§ **Source material**
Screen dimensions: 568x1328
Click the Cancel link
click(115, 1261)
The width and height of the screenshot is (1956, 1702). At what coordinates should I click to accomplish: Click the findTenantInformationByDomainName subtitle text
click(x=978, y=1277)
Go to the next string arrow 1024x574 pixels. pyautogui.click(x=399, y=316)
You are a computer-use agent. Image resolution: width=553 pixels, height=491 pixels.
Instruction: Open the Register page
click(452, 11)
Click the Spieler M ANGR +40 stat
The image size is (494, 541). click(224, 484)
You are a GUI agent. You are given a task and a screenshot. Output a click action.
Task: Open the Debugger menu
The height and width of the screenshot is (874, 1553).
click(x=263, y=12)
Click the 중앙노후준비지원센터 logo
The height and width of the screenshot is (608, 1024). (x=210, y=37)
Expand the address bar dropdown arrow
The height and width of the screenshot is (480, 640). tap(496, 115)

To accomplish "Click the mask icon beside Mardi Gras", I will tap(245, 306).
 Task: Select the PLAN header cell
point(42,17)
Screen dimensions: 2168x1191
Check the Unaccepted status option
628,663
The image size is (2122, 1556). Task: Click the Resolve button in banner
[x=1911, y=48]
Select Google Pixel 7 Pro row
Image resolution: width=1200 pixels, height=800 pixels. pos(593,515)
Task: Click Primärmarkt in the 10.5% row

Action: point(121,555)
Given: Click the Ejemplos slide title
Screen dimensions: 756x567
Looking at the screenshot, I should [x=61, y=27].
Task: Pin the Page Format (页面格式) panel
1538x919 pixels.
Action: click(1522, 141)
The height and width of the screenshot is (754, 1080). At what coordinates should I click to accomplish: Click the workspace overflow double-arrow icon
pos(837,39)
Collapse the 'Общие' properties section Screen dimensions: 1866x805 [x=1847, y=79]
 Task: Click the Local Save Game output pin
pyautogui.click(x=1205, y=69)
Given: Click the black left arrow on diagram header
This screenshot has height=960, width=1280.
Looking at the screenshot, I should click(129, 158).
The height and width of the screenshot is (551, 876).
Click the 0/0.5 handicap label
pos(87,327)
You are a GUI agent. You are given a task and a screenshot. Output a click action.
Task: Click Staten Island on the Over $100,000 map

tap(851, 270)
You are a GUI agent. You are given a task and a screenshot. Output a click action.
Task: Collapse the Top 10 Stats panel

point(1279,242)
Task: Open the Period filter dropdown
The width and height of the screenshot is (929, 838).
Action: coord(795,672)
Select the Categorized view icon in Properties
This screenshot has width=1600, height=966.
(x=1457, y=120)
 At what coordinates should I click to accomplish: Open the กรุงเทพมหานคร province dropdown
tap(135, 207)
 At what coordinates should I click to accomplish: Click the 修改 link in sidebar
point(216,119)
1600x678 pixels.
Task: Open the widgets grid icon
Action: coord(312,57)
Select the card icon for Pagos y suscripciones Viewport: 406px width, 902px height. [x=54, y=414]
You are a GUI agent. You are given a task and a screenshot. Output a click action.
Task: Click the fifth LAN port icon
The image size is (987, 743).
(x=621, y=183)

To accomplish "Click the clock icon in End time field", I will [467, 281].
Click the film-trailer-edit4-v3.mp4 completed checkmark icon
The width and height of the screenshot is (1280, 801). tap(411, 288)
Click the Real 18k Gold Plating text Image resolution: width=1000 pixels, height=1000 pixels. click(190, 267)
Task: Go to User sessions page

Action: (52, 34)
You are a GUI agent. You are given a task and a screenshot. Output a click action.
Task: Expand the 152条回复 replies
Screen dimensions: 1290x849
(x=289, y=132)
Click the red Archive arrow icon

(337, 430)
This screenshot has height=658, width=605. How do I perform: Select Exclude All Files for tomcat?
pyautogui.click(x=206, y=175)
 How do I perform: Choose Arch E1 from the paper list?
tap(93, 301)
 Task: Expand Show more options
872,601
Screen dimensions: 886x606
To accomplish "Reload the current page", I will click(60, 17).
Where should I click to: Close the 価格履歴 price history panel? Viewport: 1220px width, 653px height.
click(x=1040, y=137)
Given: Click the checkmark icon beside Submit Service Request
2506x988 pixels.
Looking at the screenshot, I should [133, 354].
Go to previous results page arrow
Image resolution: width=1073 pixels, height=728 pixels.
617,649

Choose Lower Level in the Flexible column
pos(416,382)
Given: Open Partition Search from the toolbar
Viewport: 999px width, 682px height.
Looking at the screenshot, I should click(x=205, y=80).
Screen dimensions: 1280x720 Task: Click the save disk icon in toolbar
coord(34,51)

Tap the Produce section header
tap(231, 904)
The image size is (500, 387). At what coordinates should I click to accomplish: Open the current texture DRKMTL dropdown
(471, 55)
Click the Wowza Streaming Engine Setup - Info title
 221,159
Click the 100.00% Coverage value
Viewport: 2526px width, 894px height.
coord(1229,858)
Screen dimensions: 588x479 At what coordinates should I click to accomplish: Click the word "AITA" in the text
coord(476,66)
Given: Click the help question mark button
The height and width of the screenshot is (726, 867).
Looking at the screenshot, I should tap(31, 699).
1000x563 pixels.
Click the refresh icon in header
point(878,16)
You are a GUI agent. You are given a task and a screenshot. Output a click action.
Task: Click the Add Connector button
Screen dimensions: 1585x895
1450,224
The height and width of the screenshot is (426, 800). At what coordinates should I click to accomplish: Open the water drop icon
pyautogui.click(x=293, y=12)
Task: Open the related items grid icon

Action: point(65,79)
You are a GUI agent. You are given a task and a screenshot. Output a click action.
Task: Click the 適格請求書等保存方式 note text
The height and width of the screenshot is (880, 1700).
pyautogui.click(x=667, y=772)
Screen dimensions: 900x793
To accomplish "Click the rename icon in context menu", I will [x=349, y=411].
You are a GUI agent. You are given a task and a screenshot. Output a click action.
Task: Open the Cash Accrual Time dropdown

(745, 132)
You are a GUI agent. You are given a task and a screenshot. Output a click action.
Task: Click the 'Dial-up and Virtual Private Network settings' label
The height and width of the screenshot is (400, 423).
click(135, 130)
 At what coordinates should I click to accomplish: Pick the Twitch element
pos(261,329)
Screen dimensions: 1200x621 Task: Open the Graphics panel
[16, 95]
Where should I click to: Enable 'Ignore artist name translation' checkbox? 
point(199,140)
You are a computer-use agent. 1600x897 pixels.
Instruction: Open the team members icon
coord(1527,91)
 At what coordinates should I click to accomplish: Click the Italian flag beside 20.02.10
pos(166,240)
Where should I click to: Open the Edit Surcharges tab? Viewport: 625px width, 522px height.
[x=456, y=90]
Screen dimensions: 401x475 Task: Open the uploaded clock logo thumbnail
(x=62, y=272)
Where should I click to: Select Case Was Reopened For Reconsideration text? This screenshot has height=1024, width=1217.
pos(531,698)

§ **Task to carry out**
Your response must consist of all the records, retyped exactly.

§ **Solution for this exercise**
Screen dimensions: 568x1328
Click the Cancel link
click(115, 1261)
The width and height of the screenshot is (1956, 1702). At what coordinates should I click to accomplish: Click the findTenantInformationByDomainName subtitle text
click(x=978, y=1277)
Go to the next string arrow 1024x574 pixels. pyautogui.click(x=399, y=316)
You are a computer-use agent. Image resolution: width=553 pixels, height=491 pixels.
Instruction: Open the Register page
click(452, 11)
Click the Spieler M ANGR +40 stat
The image size is (494, 541). click(224, 484)
You are a GUI agent. You are given a task and a screenshot. Output a click action.
Task: Open the Debugger menu
The height and width of the screenshot is (874, 1553).
click(x=263, y=12)
Click the 중앙노후준비지원센터 logo
The height and width of the screenshot is (608, 1024). (x=210, y=37)
Expand the address bar dropdown arrow
The height and width of the screenshot is (480, 640). tap(496, 115)

To accomplish "Click the mask icon beside Mardi Gras", I will tap(245, 306).
 Task: Select the PLAN header cell
point(42,17)
Screen dimensions: 2168x1191
Check the Unaccepted status option
628,663
The image size is (2122, 1556). Task: Click the Resolve button in banner
[x=1911, y=48]
Select Google Pixel 7 Pro row
Image resolution: width=1200 pixels, height=800 pixels. pos(593,515)
Task: Click Primärmarkt in the 10.5% row

Action: point(121,555)
Given: Click the Ejemplos slide title
Screen dimensions: 756x567
Looking at the screenshot, I should [x=61, y=27].
Task: Pin the Page Format (页面格式) panel
1538x919 pixels.
Action: click(1522, 141)
The height and width of the screenshot is (754, 1080). At what coordinates should I click to accomplish: Click the workspace overflow double-arrow icon
pos(837,39)
Collapse the 'Общие' properties section Screen dimensions: 1866x805 [x=1847, y=79]
 Task: Click the Local Save Game output pin
pyautogui.click(x=1205, y=69)
Given: Click the black left arrow on diagram header
This screenshot has height=960, width=1280.
Looking at the screenshot, I should click(129, 158).
The height and width of the screenshot is (551, 876).
Click the 0/0.5 handicap label
pos(87,327)
You are a GUI agent. You are given a task and a screenshot. Output a click action.
Task: Click Staten Island on the Over $100,000 map

tap(851, 270)
You are a GUI agent. You are given a task and a screenshot. Output a click action.
Task: Collapse the Top 10 Stats panel

point(1279,242)
Task: Open the Period filter dropdown
The width and height of the screenshot is (929, 838).
Action: coord(795,672)
Select the Categorized view icon in Properties
This screenshot has width=1600, height=966.
(x=1457, y=120)
 At what coordinates should I click to accomplish: Open the กรุงเทพมหานคร province dropdown
tap(135, 207)
 At what coordinates should I click to accomplish: Click the 修改 link in sidebar
point(216,119)
1600x678 pixels.
Task: Open the widgets grid icon
Action: coord(312,57)
Select the card icon for Pagos y suscripciones Viewport: 406px width, 902px height. [x=54, y=414]
You are a GUI agent. You are given a task and a screenshot. Output a click action.
Task: Click the fifth LAN port icon
The image size is (987, 743).
(x=621, y=183)

To accomplish "Click the clock icon in End time field", I will [467, 281].
Click the film-trailer-edit4-v3.mp4 completed checkmark icon
The width and height of the screenshot is (1280, 801). tap(411, 288)
Click the Real 18k Gold Plating text Image resolution: width=1000 pixels, height=1000 pixels. click(190, 267)
Task: Go to User sessions page

Action: (52, 34)
You are a GUI agent. You are given a task and a screenshot. Output a click action.
Task: Expand the 152条回复 replies
Screen dimensions: 1290x849
(x=289, y=132)
Click the red Archive arrow icon

(337, 430)
This screenshot has height=658, width=605. How do I perform: Select Exclude All Files for tomcat?
pyautogui.click(x=206, y=175)
 How do I perform: Choose Arch E1 from the paper list?
tap(93, 301)
 Task: Expand Show more options
872,601
Screen dimensions: 886x606
To accomplish "Reload the current page", I will click(60, 17).
Where should I click to: Close the 価格履歴 price history panel? Viewport: 1220px width, 653px height.
click(x=1040, y=137)
Given: Click the checkmark icon beside Submit Service Request
2506x988 pixels.
Looking at the screenshot, I should [133, 354].
Go to previous results page arrow
Image resolution: width=1073 pixels, height=728 pixels.
617,649

Choose Lower Level in the Flexible column
pos(416,382)
Given: Open Partition Search from the toolbar
Viewport: 999px width, 682px height.
Looking at the screenshot, I should click(x=205, y=80).
Screen dimensions: 1280x720 Task: Click the save disk icon in toolbar
coord(34,51)

Tap the Produce section header
tap(231, 904)
The image size is (500, 387). At what coordinates should I click to accomplish: Open the current texture DRKMTL dropdown
(471, 55)
Click the Wowza Streaming Engine Setup - Info title
 221,159
Click the 100.00% Coverage value
Viewport: 2526px width, 894px height.
coord(1229,858)
Screen dimensions: 588x479 At what coordinates should I click to accomplish: Click the word "AITA" in the text
coord(476,66)
Given: Click the help question mark button
The height and width of the screenshot is (726, 867).
Looking at the screenshot, I should tap(31, 699).
1000x563 pixels.
Click the refresh icon in header
point(878,16)
You are a GUI agent. You are given a task and a screenshot. Output a click action.
Task: Click the Add Connector button
Screen dimensions: 1585x895
1450,224
The height and width of the screenshot is (426, 800). At what coordinates should I click to accomplish: Open the water drop icon
pyautogui.click(x=293, y=12)
Task: Open the related items grid icon

Action: point(65,79)
You are a GUI agent. You are given a task and a screenshot. Output a click action.
Task: Click the 適格請求書等保存方式 note text
The height and width of the screenshot is (880, 1700).
pyautogui.click(x=667, y=772)
Screen dimensions: 900x793
To accomplish "Click the rename icon in context menu", I will [x=349, y=411].
You are a GUI agent. You are given a task and a screenshot. Output a click action.
Task: Open the Cash Accrual Time dropdown

(745, 132)
You are a GUI agent. You are given a task and a screenshot. Output a click action.
Task: Click the 'Dial-up and Virtual Private Network settings' label
The height and width of the screenshot is (400, 423).
click(135, 130)
 At what coordinates should I click to accomplish: Pick the Twitch element
pos(261,329)
Screen dimensions: 1200x621 Task: Open the Graphics panel
[16, 95]
Where should I click to: Enable 'Ignore artist name translation' checkbox? 
point(199,140)
You are a computer-use agent. 1600x897 pixels.
Instruction: Open the team members icon
coord(1527,91)
 At what coordinates should I click to accomplish: Click the Italian flag beside 20.02.10
pos(166,240)
Where should I click to: Open the Edit Surcharges tab? Viewport: 625px width, 522px height.
[x=456, y=90]
Screen dimensions: 401x475 Task: Open the uploaded clock logo thumbnail
(x=62, y=272)
Where should I click to: Select Case Was Reopened For Reconsideration text? This screenshot has height=1024, width=1217.
pos(531,698)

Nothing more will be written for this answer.